I asked a friend who aspires to be a well-published poet but isn’t yet, despite his many submissions, if he’d accept this deal: You can have ten poems prominently published this year with good hopes of their being anthologized long after your death, but you can never write another poem; or you can write poems for the rest of your life but go forever unpublished. He opted for publication and fame. His ego, he said, needed that.

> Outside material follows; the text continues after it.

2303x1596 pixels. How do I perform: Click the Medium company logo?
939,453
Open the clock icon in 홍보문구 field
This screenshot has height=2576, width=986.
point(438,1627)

That’s a tough dilemma, but I think I’d choose the other way, opting for process over product. It would suffice to have the pleasure of composing poems that pleased me to have written, sand castles though they were, especially if I could share them with others who enjoyed them. I would hope to grow better in my craft the more I practiced and to explore wide vistas of subject matter and various expressive styles over many years, regardless of what was currently in vogue. I would be like amateur musicians who love to play or sing but whose performances are never recorded and only briefly remembered.

Yet I wonder if my deepest motive for writing, that which compels me to practice it assiduously, is indeed the hope of high regard and lasting recognition, the need of being impressive and worthy of remembering. I think it is. Just as it must have been for the Great Ones in literary history whose works remain revered for their grand artistry, rare innovation, and well-tempered genius.

So I hope I won’t have to face this dilemma. I hope I can keep on writing and grow better over many years, good enough to linger long in admiration—a vain hope but one that keeps me going.

(How like the sonnet’s is the form of this short essay, the sonnet it should have been.)